1/6400th f2.8 ISO 400.
This is my initial test of the Flashpoint Portable Extension Head 1200 Ws unit. To my knowledge at the time of this writing, Adorama is the only US company who is carrying this unit. One of the most attractive aspects of the Godox line of battery operated strobes is the ability to turn the units into pack/head units when needed. So when they announced the ‘future’ release of combining units to produce a single high powered head I was impressed. I own Priolite Hotsync MBX1000 units for my Pentax 645Z to use hypersync. I like the option of a strobe whose watt second max is higher than 600 or 640 watt seconds. The thought of having the ability to combine four of my units to produce a 2400ws head is CRAZY and gives me even more options when needed.
Like most photographers I tend to use my strobes at half of their maximum power or less, but there are instances where I need maximum power to create the look I want in a shot. Often more power is needed when I am shooting outdoors on location and want to use a smaller aperture to ensure that more of the detail of the environment is visible. My rule of thumb is aperture affects flash intensity and shutter speed affects ambient light. So when I need to use HSS, but also want to narrow my aperture are the times I need a ton of oomph! Sure I can increase my ISO but then the ambient light increases too. So having 1200 WS is like having a car that has 50% more horsepower….it’s there when I need it.
And for 299.00 which INCLUDES the bulb is for me, a bargain. I already have multiple XPLOR600 and AD600 units so combining two to make 1200 is easy. To my knowledge Godox is the only light manufacturer to offer such an innovative approach to lighting. In comparison my Priolite MBX 1000 cost 2400.00 for a single light that uses hypersync not HSS. In my usage of the Priolites banding occurs at higher speeds. Sure it can be corrected in post, but I prefer to use as little post processing as possible to correct things.
Two AD/Xplor 600s total 1100.00 plus 299.00 for the head making for a total of 1399.00 and I get two lights with wonderful performance. Just makes sense to me. I only hope Godox develops a transmitter for Pentax so I can use HSS with my 645Z and I’ll sell my Priolites.
I set both of the strobes to the same channel and group. In this test I am using a Canon 1DX Mark II with an EF 24-70 2.8 L Mark II lens set to f2.8 ISO 100. The strobes are being triggered by a Godox XT32C and set to max power (1:1) for all shots. I have not compared the power output of the 1200ws head to the 600ws head, nor do I plan to do so anytime soon. I’m right in the midst of my high season with client work which lasts until mid summer.
- The recycle time at full power using two units is about half of the time compared to a single AD600.
- At half power the recycle time is about 1/4 of the time.
- And at 1/4 power the recycle time is almost null.
- The 1200ws bulb is longer than the 600ws bulb so the normal protective cover will not fit over the bulb. I purchased a Phottix Indra Front Cover, to keep on the remote head with the bulb installed. I removed the foam insert in the cover to allow it to fit onto the bulb/head perfectly.
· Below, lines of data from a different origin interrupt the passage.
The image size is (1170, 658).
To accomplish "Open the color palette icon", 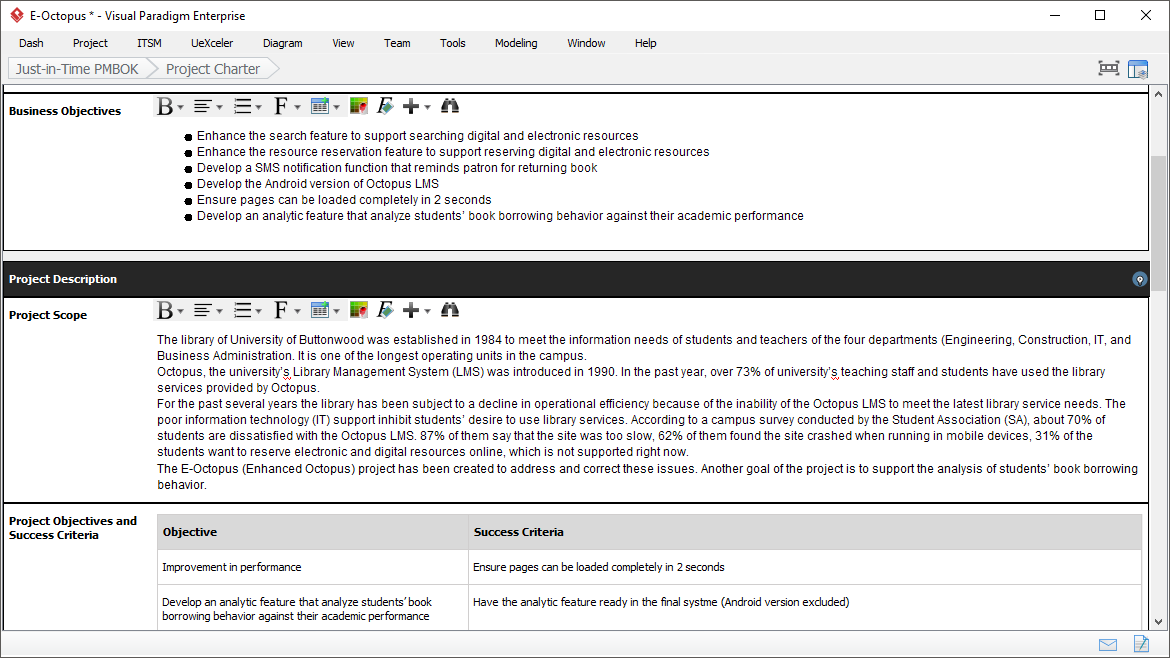I will point(358,105).
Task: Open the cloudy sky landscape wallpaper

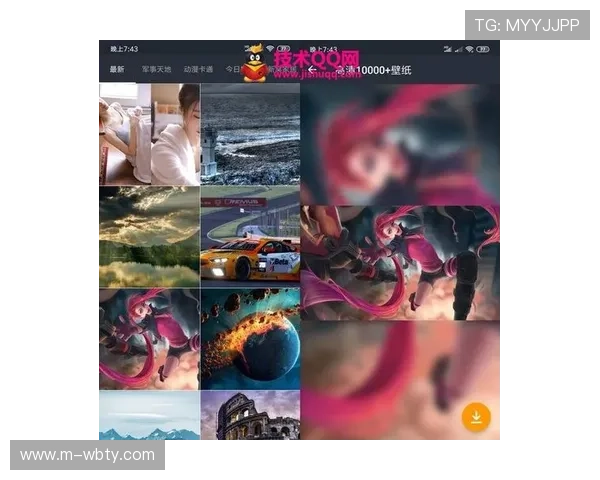Action: tap(148, 236)
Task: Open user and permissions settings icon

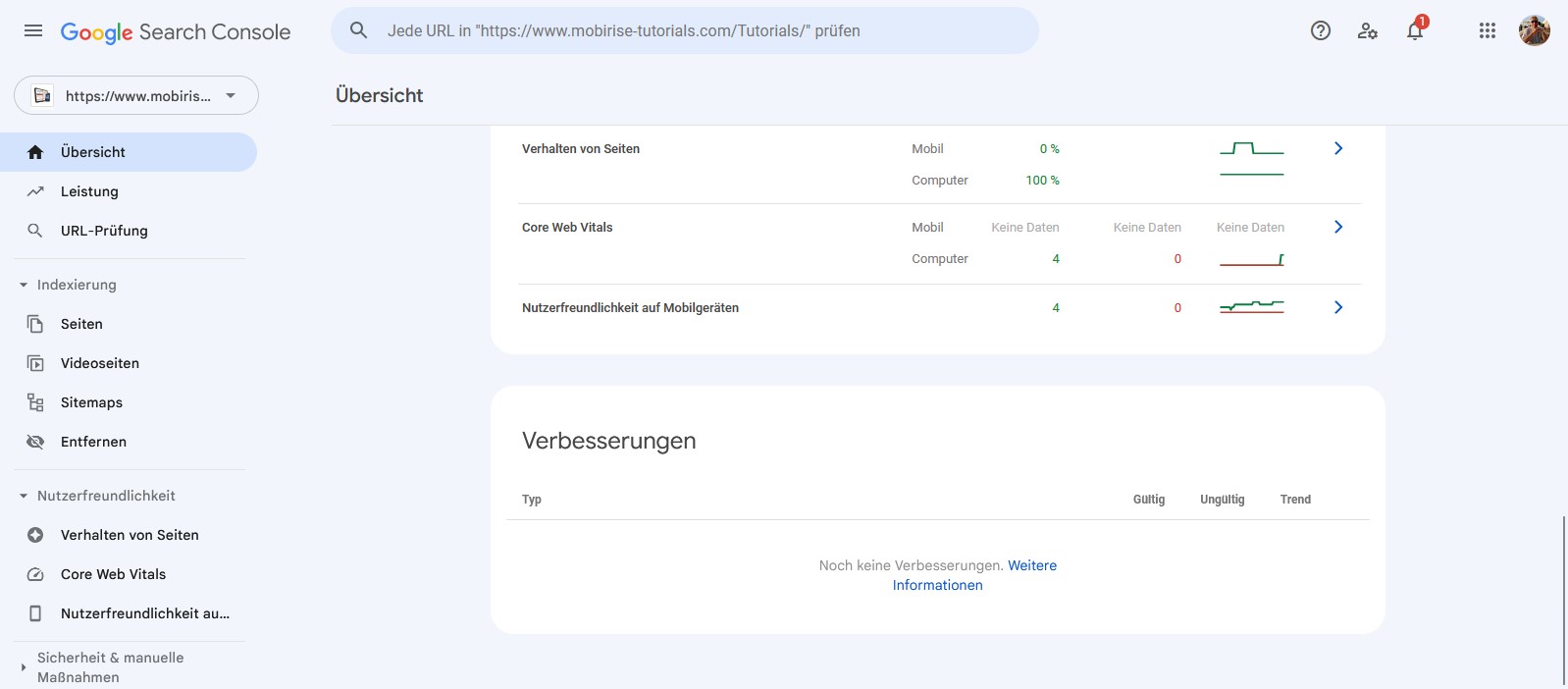Action: tap(1368, 30)
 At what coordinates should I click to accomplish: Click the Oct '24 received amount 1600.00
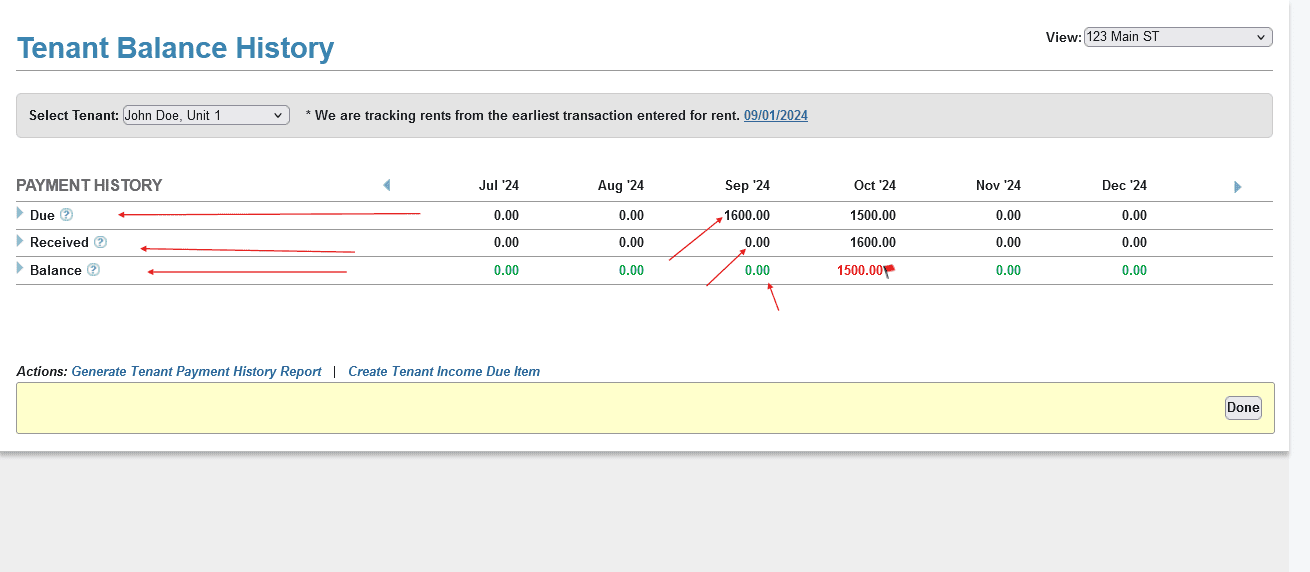click(872, 242)
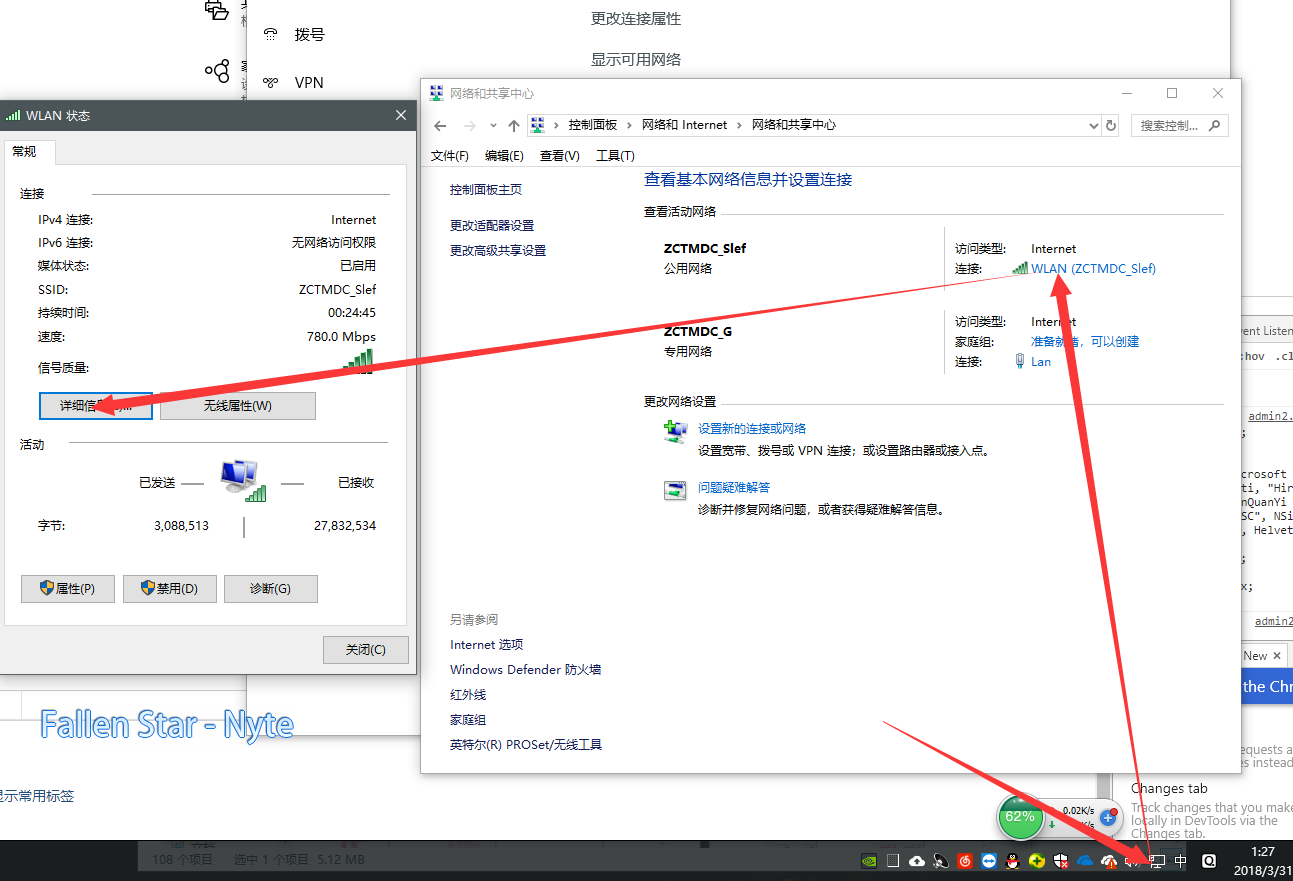Image resolution: width=1293 pixels, height=881 pixels.
Task: Open the 文件(F) menu
Action: 450,155
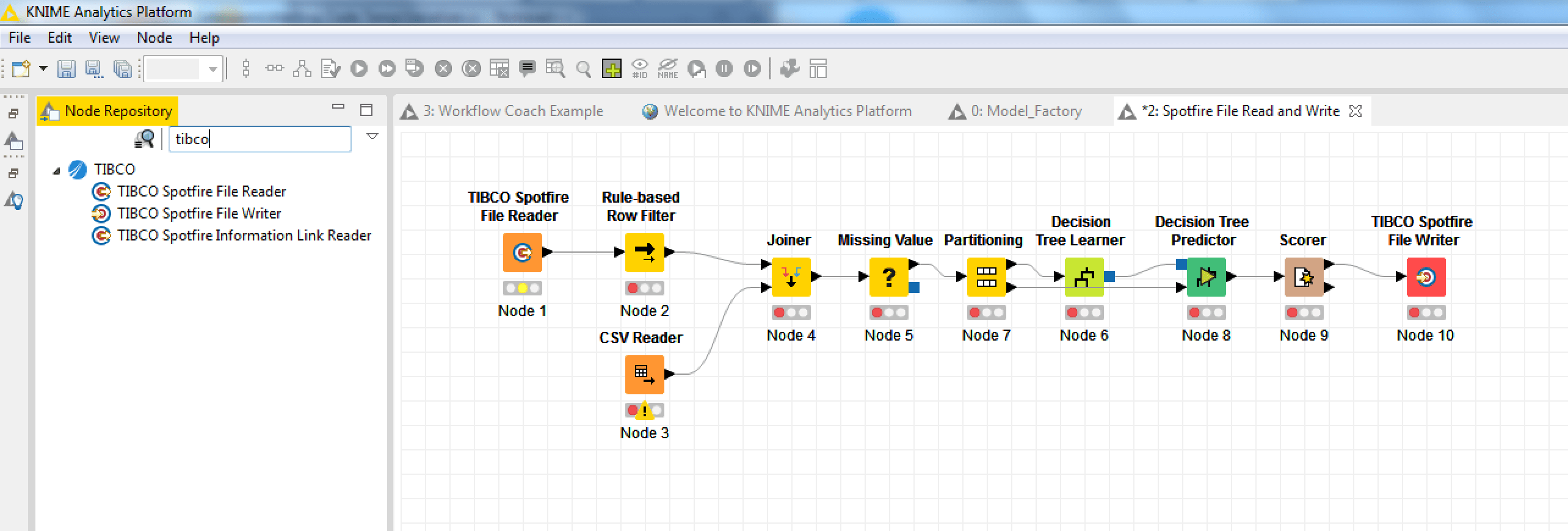
Task: Switch to the Model_Factory tab
Action: (1026, 111)
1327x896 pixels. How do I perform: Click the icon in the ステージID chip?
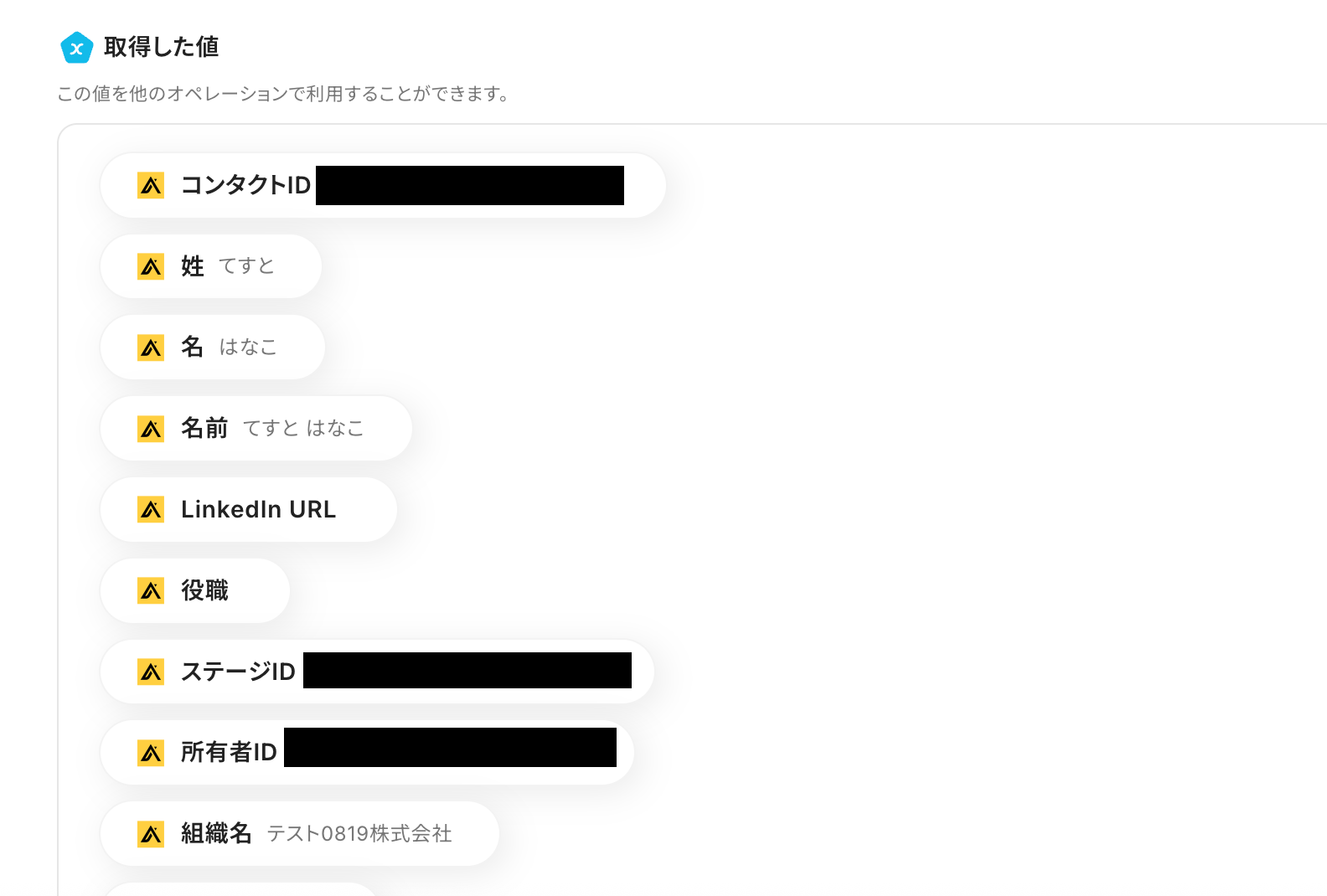coord(151,672)
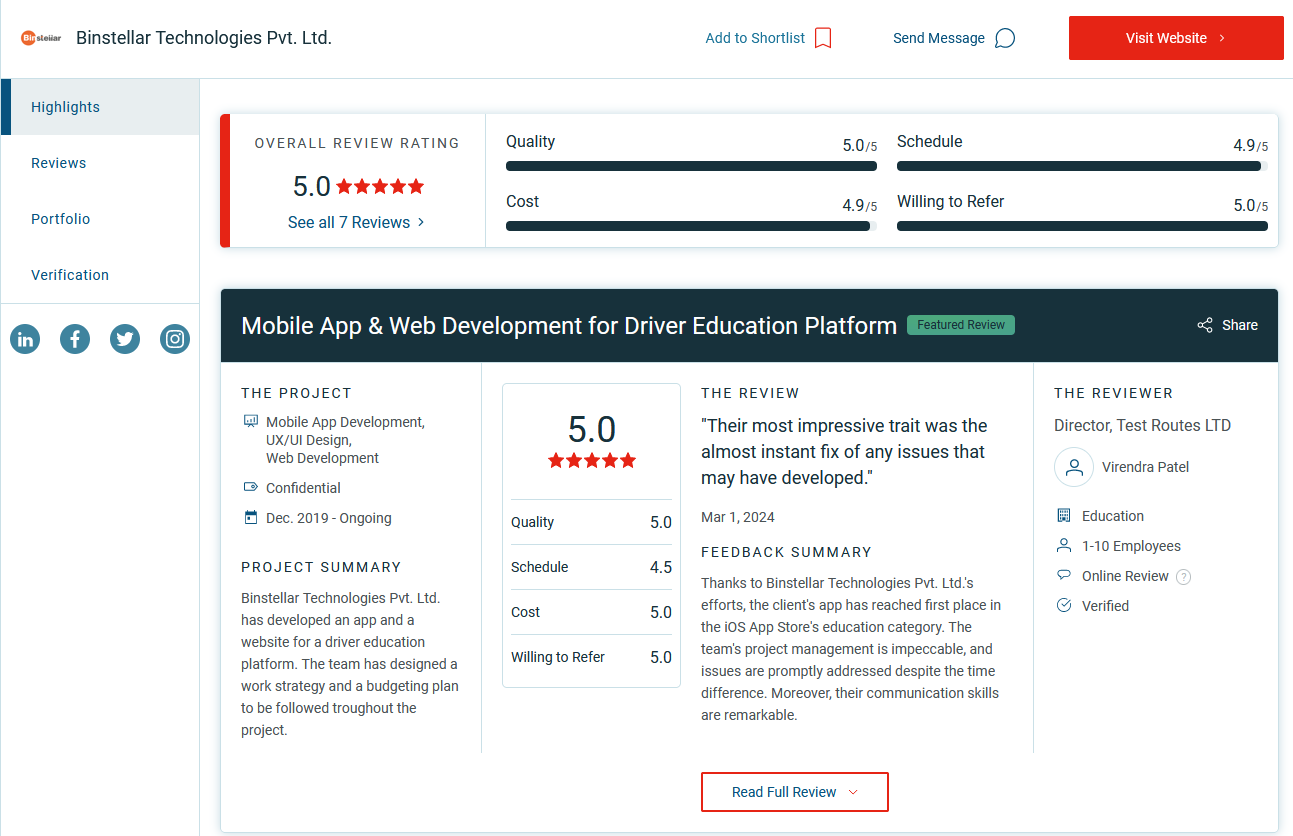Image resolution: width=1293 pixels, height=836 pixels.
Task: Open the LinkedIn social icon
Action: [x=25, y=339]
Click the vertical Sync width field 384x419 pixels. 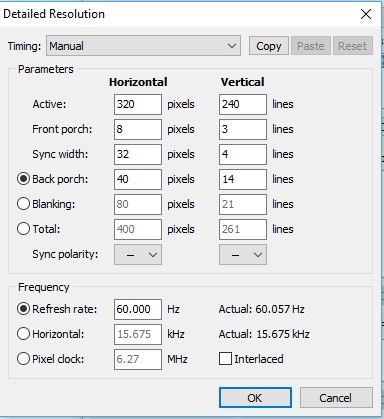(243, 154)
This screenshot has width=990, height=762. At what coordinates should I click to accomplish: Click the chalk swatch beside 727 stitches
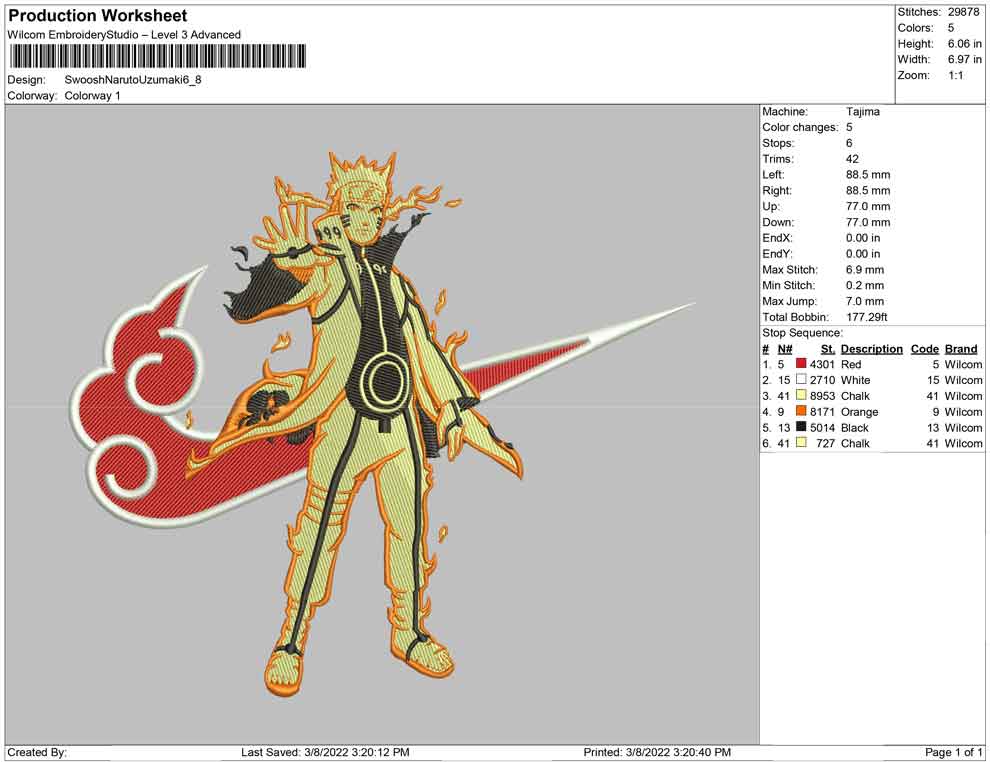(801, 443)
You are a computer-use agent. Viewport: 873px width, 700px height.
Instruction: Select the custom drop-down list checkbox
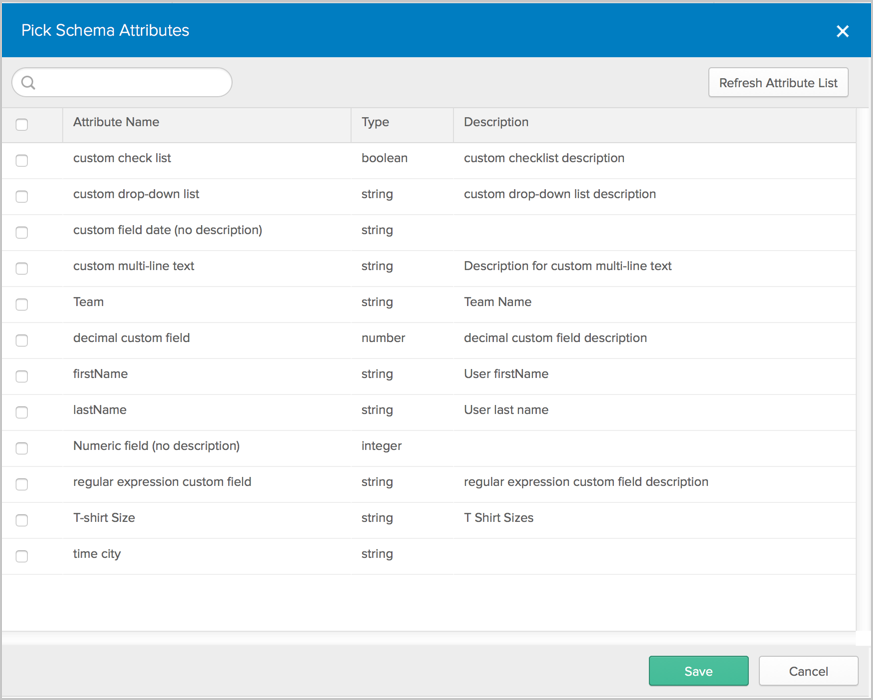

- The modeling light intensity is the same on the 1200 head even though it’s attached to two units.
- The head comes with two bags which have the new access panel on the top to allow for cords to be threaded through them so you can keep the bags zipped up.
I used two modifiers for this initial test. One is a PCB Retro Laser modifier which is no longer made. Shame since it is my go to modifier for extreme long distances where I need to focus light. I have not found anything more efficient than the Laser and covet having one. So I also used the Bowens High Performance Reflector which is available for comparison.
All shots done with power set to full (1:1) using a Canon 1DX Mark II with an EF24-70 f2.8 L Mark II. All flash shots using f2.8 at ISO 100. Distance from strobe to wall is 72 feet.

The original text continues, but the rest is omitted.